The Western fascination with the burqa has crept up again in a new and mind-boggling way. A few months ago, I wrote about the Charming Burka, an art piece that used Bluetooth technology to take people “behind the burqa” by showing them a photo of the woman underneath.
Now? Just in time for the Christmas season, you can buy little decorative burqas for your wine bottles.
Yes, I just used the words “burqa” and “wine” in the same sentence. But that’s actually the less bizarre part of this article, found in last Friday’s Chicago Tribune.
The story is about the Women of Hope project, an organisation that employs Afghan women to sew crafts to sell overseas. It was started by an American woman, Betsy Beamon, who moved to Afghanistan after September 11 to try to support women there. According to the article, the “project has helped employ about 1,000 women — 100 main seamstresses who employ other women.”
At least from the tone of the article (which may well be taking things out of context), it appears that the crafts that these women make are tailored to what foreigners want to buy, which is where it gets weird. Along with the wine bottle burqas, you can buy Taliban dolls, or aprons for your wine bottle with “Afghanistan” stitched on them. There are also some more conventional dolls and Christmas decorations.Am I alone in finding it weird that mini-burqas are now becoming some kind of collector’s item? That now that Western women have supposedly had a hand in “liberating” Afghan women, they can now have tiny symbols of their oppression as decorations? As with the Charming Burka project, the fear, fascination, and desire that so many Westerners seem to attach to the idea of the “veil” is playing out in a really bizarre and disconcerting way. The Taliban dolls are equally disconcerting. I really hope that there aren’t scenes being created in American homes that combine the Taliban dolls with the burqa-clad wine bottles in a reenactment of imagined stories of Afghanistan.
☆ ☆ ☆ ☆ ☆
● WORK TO COMPLETE:
1. In the post on wine bottle burqas, who started the Women of Hope project?
2. How would you shorten the paragraph of the post on wine bottle burqas that begins "The story is about the Women of Hope project" while keeping its main facts?
3. Can you continue the post on wine bottle burqas from its final sentence?

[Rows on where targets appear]
☆ ☆ ☆ ☆ ☆
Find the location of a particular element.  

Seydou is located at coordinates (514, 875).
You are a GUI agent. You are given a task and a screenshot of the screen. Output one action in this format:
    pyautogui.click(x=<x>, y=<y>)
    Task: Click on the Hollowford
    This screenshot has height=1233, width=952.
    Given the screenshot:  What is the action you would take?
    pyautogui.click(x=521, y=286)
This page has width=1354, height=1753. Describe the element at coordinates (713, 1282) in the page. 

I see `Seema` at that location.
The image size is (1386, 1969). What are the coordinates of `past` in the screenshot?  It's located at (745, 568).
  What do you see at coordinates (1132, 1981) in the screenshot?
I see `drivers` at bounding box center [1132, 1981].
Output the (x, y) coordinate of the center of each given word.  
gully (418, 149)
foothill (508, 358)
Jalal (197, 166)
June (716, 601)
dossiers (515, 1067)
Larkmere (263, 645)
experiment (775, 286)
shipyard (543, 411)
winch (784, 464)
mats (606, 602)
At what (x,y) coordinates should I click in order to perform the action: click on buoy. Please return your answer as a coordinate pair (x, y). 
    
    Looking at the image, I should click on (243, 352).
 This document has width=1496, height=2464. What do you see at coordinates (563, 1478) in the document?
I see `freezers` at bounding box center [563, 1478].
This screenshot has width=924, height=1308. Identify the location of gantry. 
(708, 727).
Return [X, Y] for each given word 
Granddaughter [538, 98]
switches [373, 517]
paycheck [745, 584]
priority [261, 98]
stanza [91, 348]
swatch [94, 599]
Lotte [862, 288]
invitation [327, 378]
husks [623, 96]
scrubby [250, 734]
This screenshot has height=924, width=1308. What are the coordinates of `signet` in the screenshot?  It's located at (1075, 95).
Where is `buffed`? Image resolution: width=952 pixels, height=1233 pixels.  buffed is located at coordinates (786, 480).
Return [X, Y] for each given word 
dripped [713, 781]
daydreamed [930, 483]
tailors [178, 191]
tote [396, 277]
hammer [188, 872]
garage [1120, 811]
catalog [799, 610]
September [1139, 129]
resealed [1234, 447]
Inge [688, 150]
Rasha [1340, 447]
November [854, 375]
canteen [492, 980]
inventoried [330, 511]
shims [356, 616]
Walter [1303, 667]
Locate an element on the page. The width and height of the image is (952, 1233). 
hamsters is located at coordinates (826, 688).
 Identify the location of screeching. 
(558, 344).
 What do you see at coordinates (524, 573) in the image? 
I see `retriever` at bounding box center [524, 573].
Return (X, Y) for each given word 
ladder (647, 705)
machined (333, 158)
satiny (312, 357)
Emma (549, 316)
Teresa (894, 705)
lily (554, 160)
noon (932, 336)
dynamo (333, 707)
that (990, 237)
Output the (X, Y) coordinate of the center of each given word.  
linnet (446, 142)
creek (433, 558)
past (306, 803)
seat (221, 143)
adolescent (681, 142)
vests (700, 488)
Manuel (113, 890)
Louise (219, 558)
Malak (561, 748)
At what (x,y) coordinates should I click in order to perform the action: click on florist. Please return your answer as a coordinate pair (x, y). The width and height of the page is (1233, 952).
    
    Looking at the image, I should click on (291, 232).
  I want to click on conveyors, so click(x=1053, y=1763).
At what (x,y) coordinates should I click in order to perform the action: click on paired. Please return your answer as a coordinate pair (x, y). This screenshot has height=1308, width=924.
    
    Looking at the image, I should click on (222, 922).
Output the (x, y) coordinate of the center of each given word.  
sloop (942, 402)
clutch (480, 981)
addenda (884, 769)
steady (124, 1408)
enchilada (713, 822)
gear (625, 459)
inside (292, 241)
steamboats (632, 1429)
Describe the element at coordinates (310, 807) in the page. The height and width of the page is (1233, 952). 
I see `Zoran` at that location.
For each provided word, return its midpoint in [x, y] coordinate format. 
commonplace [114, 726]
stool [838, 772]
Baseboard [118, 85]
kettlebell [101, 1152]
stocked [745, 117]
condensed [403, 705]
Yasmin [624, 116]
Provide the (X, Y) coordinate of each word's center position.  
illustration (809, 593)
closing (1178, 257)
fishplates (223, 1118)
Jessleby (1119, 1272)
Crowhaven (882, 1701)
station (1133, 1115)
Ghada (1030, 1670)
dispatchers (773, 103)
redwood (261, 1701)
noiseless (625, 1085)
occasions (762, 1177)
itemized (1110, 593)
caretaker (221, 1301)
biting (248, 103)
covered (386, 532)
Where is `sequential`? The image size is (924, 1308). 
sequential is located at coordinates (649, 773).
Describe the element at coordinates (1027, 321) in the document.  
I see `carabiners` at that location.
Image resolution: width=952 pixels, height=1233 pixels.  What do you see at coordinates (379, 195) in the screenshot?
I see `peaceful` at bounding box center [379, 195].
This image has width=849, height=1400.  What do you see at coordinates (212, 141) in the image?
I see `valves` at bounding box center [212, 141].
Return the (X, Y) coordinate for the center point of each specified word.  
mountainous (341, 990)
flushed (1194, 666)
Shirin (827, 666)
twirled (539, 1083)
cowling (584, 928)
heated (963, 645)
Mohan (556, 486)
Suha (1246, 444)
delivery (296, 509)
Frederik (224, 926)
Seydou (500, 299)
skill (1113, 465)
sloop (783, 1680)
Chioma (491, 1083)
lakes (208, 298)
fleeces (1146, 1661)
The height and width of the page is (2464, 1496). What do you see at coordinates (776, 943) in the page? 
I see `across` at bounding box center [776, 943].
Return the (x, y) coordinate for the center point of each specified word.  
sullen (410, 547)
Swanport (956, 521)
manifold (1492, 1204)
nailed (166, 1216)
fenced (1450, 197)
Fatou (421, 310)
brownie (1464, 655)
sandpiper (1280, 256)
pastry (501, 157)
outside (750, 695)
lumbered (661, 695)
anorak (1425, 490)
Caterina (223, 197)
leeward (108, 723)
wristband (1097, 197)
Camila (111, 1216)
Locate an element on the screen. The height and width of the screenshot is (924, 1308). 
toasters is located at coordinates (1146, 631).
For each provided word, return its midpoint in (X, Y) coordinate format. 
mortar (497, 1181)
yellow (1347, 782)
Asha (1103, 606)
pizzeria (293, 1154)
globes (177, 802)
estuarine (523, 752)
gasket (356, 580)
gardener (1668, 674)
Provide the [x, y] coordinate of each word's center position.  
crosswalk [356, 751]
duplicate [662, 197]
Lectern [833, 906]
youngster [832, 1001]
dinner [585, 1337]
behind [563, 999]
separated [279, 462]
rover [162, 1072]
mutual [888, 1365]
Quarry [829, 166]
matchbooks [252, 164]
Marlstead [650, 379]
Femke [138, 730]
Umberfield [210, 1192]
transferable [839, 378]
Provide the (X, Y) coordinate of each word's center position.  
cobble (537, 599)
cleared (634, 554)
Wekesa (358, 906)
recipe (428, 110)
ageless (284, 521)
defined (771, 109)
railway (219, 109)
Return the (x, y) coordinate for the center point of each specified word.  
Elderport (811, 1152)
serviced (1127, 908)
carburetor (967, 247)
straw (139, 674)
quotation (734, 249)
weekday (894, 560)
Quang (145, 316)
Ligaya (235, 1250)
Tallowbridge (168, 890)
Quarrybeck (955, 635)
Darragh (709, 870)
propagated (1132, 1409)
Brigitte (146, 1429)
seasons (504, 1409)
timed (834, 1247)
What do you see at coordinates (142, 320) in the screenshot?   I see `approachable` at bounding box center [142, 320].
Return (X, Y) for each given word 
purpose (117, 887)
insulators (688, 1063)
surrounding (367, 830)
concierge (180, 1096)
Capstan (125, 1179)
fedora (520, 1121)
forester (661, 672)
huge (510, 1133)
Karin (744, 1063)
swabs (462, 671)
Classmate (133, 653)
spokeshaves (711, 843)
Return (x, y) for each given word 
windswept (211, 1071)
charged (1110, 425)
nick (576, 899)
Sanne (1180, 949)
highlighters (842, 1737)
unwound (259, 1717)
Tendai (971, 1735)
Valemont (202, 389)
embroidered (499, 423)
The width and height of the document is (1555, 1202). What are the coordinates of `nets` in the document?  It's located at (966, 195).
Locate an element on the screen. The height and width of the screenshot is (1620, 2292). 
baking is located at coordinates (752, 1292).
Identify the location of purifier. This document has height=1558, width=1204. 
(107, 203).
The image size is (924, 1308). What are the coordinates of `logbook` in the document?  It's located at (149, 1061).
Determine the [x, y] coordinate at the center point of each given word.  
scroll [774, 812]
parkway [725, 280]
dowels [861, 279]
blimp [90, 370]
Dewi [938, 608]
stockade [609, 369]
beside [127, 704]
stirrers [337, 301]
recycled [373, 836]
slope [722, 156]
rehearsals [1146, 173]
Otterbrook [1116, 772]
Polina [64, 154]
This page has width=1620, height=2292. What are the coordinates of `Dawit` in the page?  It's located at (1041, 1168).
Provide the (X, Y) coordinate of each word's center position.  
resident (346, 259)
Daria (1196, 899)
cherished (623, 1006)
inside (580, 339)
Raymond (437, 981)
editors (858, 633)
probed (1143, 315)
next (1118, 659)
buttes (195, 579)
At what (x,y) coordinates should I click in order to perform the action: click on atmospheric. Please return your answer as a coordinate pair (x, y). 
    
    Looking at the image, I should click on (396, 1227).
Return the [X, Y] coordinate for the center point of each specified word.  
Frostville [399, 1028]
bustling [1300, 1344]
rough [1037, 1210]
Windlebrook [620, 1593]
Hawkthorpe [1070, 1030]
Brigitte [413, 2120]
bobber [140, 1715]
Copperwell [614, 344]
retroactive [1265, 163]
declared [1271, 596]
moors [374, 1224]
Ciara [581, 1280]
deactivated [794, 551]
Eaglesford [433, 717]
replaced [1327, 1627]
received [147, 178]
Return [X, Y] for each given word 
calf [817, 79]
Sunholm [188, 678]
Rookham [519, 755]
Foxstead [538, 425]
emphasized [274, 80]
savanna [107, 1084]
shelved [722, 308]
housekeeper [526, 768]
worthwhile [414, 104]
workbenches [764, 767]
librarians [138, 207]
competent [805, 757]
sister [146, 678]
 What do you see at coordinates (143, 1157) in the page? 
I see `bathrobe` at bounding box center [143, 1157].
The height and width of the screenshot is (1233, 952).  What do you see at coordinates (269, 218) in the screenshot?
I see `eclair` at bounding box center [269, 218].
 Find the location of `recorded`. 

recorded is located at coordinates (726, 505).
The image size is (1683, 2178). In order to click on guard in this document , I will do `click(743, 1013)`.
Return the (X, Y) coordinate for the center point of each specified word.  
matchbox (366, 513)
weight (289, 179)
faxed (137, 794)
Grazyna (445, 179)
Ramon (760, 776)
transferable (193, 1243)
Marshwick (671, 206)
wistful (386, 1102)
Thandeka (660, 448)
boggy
☆ ☆ ☆ ☆ ☆
● RESULTS FOR EACH TASK:
1. Betsy Beamon, an American woman who moved to Afghanistan after September 11, started it.

2. Women of Hope employs Afghan women to sew crafts for sale overseas. Betsy Beamon, an American, founded it after moving to Afghanistan following September 11 to support women there. The article says the project has employed about 1,000 women: 100 main seamstresses who employ others.

3.
If the concept of the mini-burqas was coming from Afghan women themselves, wanting to reconfigure a symbol of their oppression and use it subversively, that would be one thing; however, according to the article, this craft is being done in response to the demand from foreigners, who apparently have “odd tastes.” In fact, according to the headlines, these small burqas are now supposed to symbolise hope for these women. What is especially telling is the quote from one of the women involved in the project:
“I don’t know why the foreigners like them,” said Marzia, 30 […] “Maybe they like them for their children, maybe for themselves. Maybe they like them because it’s interesting to have a burqa.”
This idea, that it is “interesting” to have a burqa, seems a far cry from the experiences of Afghan women described in the article, who probably would not describe burqas in nearly the same way. I worry about the people who may be taking this “exotic” new decoration way our of context, and putting it on the dining room table, just in time for the holidays.
Readers, what’s your take on this?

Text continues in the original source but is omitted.